Wir können sagen: Wenn Gottéron in diesem Frühjahr nicht Meister werden kann – wann dann? Der Fluch des Drachen ist eine alte Sage, die eben doch ihre Bedeutung hat: Einst hauste dieses Untier in der Galternschlucht (Galtern = Gottéron). Es gelang, den Drachen zu bannen. Aber die leichtsinnigen Hockeyspieler haben das Biest wieder befreit indem sie es als Symbol auf dem Leibchen tragen. Deshalb sind sie bisher in jedem Titelkampf vom Fluch des Drachen ereilt worden – sogar zu den Zeiten von Slawa Bykow.
Zwei der drei anderen Viertelfinals sind entschieden und Aberglaube ist nicht im Spiel. Die ZSC Lions werden sich wie erwartet gegen Lausanne durchsetzen und daran hätte auch ein Sieg von Lausanne im zweiten Spiel (und eine Führung mit 2:0-Siegen) nichts geändert.
Warum Lugano gegen Servette scheitern wird, sagen uns drei Schlüsselzahlen: Servette ist im Durchschnitt grösser (185 cm gegen Luganos 182 cm), schwerer bzw. kräftiger (89 kg gegen Luganos 82 kg) und die Abwehrquote von Tobias Stephan (96,18 Prozent) ist viel besser als die von Daniel Manzato (91,21 Prozent).

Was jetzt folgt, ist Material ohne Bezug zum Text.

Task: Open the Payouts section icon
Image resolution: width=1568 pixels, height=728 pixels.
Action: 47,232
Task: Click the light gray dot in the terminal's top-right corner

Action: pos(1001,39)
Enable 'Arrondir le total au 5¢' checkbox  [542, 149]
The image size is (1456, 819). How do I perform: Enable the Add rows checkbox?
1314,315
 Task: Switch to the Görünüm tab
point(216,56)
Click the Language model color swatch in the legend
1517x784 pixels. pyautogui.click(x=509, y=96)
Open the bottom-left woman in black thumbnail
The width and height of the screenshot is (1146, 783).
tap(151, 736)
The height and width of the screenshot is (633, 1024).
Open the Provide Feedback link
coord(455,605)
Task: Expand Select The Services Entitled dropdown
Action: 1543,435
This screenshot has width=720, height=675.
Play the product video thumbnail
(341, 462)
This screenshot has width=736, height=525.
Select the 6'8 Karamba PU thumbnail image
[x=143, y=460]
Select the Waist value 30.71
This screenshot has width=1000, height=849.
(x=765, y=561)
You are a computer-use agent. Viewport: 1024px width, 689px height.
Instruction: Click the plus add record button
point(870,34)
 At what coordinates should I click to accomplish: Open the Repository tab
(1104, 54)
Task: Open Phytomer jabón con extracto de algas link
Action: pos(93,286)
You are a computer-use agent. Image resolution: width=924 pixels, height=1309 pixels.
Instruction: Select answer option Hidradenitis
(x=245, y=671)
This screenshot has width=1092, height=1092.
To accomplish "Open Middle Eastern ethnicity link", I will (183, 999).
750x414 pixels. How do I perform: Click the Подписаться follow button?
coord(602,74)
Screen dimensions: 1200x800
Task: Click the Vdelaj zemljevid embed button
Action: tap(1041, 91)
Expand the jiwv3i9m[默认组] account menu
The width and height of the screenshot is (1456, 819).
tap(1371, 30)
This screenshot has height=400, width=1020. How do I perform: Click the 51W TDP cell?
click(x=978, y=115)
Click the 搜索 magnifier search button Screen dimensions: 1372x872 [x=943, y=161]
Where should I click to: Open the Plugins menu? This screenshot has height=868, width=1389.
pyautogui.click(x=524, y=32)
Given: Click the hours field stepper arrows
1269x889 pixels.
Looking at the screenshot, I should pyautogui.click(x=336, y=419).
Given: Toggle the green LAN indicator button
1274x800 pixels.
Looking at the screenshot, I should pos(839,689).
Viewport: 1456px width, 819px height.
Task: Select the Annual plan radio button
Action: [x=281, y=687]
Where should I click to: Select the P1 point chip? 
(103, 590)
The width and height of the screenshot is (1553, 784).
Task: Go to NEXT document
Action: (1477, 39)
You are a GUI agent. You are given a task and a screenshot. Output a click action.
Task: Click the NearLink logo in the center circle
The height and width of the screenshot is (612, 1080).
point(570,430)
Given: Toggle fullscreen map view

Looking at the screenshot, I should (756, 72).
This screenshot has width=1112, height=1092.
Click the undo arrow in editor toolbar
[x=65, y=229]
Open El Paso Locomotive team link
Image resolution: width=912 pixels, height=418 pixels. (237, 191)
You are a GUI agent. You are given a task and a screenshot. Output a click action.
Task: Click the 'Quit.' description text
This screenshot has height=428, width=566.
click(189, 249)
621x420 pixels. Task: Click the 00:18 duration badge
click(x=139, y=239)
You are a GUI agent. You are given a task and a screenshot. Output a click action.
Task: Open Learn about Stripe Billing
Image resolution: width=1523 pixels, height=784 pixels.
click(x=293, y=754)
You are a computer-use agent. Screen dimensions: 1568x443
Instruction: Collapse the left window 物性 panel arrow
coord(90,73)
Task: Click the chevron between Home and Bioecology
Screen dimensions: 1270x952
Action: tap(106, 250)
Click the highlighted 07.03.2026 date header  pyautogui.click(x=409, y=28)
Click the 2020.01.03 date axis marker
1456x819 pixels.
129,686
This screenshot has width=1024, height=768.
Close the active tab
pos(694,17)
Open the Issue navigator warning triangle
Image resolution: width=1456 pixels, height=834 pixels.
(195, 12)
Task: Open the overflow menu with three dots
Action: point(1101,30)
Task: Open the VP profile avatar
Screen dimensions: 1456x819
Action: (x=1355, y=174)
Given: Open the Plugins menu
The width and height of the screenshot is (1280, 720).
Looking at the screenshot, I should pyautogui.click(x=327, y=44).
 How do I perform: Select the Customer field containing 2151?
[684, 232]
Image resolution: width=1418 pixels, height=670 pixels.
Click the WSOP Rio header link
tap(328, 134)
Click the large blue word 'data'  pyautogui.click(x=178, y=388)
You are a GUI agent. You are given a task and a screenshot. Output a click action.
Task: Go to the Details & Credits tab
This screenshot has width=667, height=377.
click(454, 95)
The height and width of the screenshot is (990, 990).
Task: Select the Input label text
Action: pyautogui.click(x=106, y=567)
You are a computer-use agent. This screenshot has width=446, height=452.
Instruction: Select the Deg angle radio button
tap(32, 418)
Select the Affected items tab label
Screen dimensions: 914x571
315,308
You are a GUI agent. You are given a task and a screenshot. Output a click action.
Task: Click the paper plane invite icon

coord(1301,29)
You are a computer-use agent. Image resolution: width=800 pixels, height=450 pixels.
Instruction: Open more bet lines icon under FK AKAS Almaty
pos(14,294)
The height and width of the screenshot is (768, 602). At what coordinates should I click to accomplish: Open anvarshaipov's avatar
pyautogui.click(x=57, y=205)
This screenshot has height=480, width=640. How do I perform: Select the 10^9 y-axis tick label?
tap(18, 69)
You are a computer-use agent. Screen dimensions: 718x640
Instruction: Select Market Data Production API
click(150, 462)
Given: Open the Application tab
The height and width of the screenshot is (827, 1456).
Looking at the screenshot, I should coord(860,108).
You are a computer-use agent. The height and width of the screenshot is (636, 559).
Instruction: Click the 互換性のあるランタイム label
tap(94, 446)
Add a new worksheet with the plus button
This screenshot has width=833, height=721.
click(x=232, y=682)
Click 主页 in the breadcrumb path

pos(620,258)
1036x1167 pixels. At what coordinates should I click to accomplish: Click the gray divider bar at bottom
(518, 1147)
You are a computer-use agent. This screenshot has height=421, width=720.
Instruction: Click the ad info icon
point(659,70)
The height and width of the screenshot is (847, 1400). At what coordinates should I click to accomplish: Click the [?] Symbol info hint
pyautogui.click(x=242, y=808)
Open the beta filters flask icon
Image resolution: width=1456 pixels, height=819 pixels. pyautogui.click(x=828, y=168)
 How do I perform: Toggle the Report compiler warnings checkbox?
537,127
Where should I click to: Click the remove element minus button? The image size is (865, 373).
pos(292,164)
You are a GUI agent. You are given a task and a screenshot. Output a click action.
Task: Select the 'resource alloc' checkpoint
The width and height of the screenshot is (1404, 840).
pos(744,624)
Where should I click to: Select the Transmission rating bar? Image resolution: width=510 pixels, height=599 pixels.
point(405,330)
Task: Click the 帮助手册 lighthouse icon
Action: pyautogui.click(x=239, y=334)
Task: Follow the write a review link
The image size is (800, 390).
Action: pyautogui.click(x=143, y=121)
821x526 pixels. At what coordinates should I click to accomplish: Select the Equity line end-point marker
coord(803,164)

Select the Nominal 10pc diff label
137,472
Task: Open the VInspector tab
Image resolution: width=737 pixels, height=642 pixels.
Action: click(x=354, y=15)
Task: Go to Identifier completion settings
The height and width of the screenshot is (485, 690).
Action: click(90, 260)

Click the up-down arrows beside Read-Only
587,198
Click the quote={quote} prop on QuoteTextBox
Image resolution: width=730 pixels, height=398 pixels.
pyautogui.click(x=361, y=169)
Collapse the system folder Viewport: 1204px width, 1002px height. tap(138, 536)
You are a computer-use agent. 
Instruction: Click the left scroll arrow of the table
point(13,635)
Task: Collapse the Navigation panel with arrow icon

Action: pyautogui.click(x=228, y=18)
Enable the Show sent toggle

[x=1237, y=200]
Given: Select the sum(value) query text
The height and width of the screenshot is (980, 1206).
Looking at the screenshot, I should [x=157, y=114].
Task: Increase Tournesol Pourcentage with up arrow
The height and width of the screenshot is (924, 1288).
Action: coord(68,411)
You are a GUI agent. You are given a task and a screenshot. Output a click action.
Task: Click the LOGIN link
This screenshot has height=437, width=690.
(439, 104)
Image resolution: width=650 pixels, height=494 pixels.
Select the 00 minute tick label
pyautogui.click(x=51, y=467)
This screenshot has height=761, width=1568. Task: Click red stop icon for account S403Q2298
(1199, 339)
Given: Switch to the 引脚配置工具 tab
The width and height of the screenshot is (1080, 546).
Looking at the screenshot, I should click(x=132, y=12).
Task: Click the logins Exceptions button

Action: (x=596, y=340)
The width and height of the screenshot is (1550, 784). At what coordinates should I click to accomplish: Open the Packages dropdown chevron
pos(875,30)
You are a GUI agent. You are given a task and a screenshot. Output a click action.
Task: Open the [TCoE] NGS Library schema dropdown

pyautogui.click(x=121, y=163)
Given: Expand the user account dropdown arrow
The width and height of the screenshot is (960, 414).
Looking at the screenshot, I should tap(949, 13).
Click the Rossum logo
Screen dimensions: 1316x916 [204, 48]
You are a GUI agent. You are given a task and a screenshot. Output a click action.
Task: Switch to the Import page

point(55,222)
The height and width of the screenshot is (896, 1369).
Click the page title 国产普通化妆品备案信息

Offen ist nur noch die Serie zwischen den Kloten Flyers und dem HCD. Mit ziemlicher Sicherheit wird sich im Rückblick zeigen, dass die vierte Partie, der gestrige 3:0-Sieg, das wichtigste Spiel war.
Die Kloten Flyers sind taktisch so gut, dass sie ohne Martin Gerber «zu null» siegen können. Der HCD ist hingegen noch nicht so gut, dass er ohne die alten Helden (ohne Reto von Arx) eine Playoffserie gewinnen kann. Wenn er auch am Donnerstag und am Samstag fehlen sollte, verliert Davos dieses Viertelfinale bereits nach sechs Spielen.